Click-target data
*-*-*

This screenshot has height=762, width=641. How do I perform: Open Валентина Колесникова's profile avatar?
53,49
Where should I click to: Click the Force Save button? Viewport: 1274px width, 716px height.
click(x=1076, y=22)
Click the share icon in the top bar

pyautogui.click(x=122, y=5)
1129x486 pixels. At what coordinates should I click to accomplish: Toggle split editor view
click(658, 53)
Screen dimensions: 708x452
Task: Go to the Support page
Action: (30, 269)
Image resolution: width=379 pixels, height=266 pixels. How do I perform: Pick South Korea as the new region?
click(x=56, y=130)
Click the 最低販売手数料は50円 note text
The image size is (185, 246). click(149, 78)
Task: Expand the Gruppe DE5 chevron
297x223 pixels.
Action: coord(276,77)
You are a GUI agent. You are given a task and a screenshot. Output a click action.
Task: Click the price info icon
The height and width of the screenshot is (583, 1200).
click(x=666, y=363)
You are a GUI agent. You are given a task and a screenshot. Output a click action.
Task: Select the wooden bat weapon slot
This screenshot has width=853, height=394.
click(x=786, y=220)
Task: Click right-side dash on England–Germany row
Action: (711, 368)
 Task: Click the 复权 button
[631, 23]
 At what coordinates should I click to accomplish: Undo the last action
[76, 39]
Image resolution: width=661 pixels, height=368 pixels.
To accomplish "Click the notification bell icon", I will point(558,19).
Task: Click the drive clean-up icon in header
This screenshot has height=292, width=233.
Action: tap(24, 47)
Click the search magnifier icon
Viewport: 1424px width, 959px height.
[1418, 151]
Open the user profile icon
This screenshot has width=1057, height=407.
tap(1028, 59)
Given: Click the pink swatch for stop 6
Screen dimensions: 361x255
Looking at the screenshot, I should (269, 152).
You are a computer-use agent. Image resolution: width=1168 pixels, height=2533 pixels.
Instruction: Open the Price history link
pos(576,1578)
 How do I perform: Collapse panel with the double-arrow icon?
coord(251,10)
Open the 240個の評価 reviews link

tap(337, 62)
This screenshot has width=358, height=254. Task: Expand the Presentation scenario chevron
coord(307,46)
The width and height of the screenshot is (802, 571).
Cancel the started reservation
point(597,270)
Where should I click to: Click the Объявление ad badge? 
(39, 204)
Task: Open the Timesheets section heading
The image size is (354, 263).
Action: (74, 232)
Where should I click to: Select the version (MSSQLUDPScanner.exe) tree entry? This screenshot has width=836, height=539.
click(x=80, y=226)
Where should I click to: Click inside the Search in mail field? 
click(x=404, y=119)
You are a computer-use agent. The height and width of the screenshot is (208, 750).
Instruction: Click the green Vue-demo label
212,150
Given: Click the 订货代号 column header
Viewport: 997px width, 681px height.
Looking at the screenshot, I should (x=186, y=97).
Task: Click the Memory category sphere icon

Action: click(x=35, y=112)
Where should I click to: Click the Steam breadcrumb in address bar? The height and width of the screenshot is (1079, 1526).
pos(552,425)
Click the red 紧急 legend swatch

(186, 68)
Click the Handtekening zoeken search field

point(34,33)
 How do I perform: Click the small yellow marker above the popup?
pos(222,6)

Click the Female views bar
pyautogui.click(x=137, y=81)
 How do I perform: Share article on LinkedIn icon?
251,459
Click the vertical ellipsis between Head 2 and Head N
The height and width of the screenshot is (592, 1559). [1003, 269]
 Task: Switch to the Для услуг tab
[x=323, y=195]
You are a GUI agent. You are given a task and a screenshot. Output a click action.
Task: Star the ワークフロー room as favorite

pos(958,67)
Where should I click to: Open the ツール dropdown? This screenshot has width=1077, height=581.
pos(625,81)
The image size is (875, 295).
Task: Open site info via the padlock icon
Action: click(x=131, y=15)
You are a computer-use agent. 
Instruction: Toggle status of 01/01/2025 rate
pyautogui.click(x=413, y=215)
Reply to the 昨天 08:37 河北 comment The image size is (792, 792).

*-*-*

◆ Exercise aim: Rewrite all of the rows above, swapping "GUI agent" for "screen assistant" wherever it occurs and leaving everything else untouched.

◆ The answer:
This screenshot has height=762, width=641. How do I perform: Open Валентина Колесникова's profile avatar?
53,49
Where should I click to: Click the Force Save button? Viewport: 1274px width, 716px height.
click(x=1076, y=22)
Click the share icon in the top bar

pyautogui.click(x=122, y=5)
1129x486 pixels. At what coordinates should I click to accomplish: Toggle split editor view
click(658, 53)
Screen dimensions: 708x452
Task: Go to the Support page
Action: (30, 269)
Image resolution: width=379 pixels, height=266 pixels. How do I perform: Pick South Korea as the new region?
click(x=56, y=130)
Click the 最低販売手数料は50円 note text
The image size is (185, 246). click(149, 78)
Task: Expand the Gruppe DE5 chevron
297x223 pixels.
Action: coord(276,77)
You are a screen assistant. You are given a task and a screenshot. Output a click action.
Task: Click the price info icon
The height and width of the screenshot is (583, 1200).
click(x=666, y=363)
You are a screen assistant. You are given a task and a screenshot. Output a click action.
Task: Select the wooden bat weapon slot
This screenshot has width=853, height=394.
click(x=786, y=220)
Task: Click right-side dash on England–Germany row
Action: (711, 368)
 Task: Click the 复权 button
[631, 23]
 At what coordinates should I click to accomplish: Undo the last action
[76, 39]
Image resolution: width=661 pixels, height=368 pixels.
To accomplish "Click the notification bell icon", I will point(558,19).
Task: Click the drive clean-up icon in header
This screenshot has height=292, width=233.
Action: tap(24, 47)
Click the search magnifier icon
Viewport: 1424px width, 959px height.
[1418, 151]
Open the user profile icon
This screenshot has width=1057, height=407.
tap(1028, 59)
Given: Click the pink swatch for stop 6
Screen dimensions: 361x255
Looking at the screenshot, I should (269, 152).
You are a computer-use agent. Image resolution: width=1168 pixels, height=2533 pixels.
Instruction: Open the Price history link
pos(576,1578)
 How do I perform: Collapse panel with the double-arrow icon?
coord(251,10)
Open the 240個の評価 reviews link

tap(337, 62)
This screenshot has width=358, height=254. Task: Expand the Presentation scenario chevron
coord(307,46)
The width and height of the screenshot is (802, 571).
Cancel the started reservation
point(597,270)
Where should I click to: Click the Объявление ad badge? 
(39, 204)
Task: Open the Timesheets section heading
The image size is (354, 263).
Action: (74, 232)
Where should I click to: Select the version (MSSQLUDPScanner.exe) tree entry? This screenshot has width=836, height=539.
click(x=80, y=226)
Where should I click to: Click inside the Search in mail field? 
click(x=404, y=119)
You are a computer-use agent. The height and width of the screenshot is (208, 750).
Instruction: Click the green Vue-demo label
212,150
Given: Click the 订货代号 column header
Viewport: 997px width, 681px height.
Looking at the screenshot, I should (x=186, y=97).
Task: Click the Memory category sphere icon

Action: click(x=35, y=112)
Where should I click to: Click the Steam breadcrumb in address bar? The height and width of the screenshot is (1079, 1526).
pos(552,425)
Click the red 紧急 legend swatch

(186, 68)
Click the Handtekening zoeken search field

point(34,33)
 How do I perform: Click the small yellow marker above the popup?
pos(222,6)

Click the Female views bar
pyautogui.click(x=137, y=81)
 How do I perform: Share article on LinkedIn icon?
251,459
Click the vertical ellipsis between Head 2 and Head N
The height and width of the screenshot is (592, 1559). [1003, 269]
 Task: Switch to the Для услуг tab
[x=323, y=195]
You are a screen assistant. You are given a task and a screenshot. Output a click action.
Task: Star the ワークフロー room as favorite

pos(958,67)
Where should I click to: Open the ツール dropdown? This screenshot has width=1077, height=581.
pos(625,81)
The image size is (875, 295).
Task: Open site info via the padlock icon
Action: click(x=131, y=15)
You are a computer-use agent. 
Instruction: Toggle status of 01/01/2025 rate
pyautogui.click(x=413, y=215)
Reply to the 昨天 08:37 河北 comment The image size is (792, 792).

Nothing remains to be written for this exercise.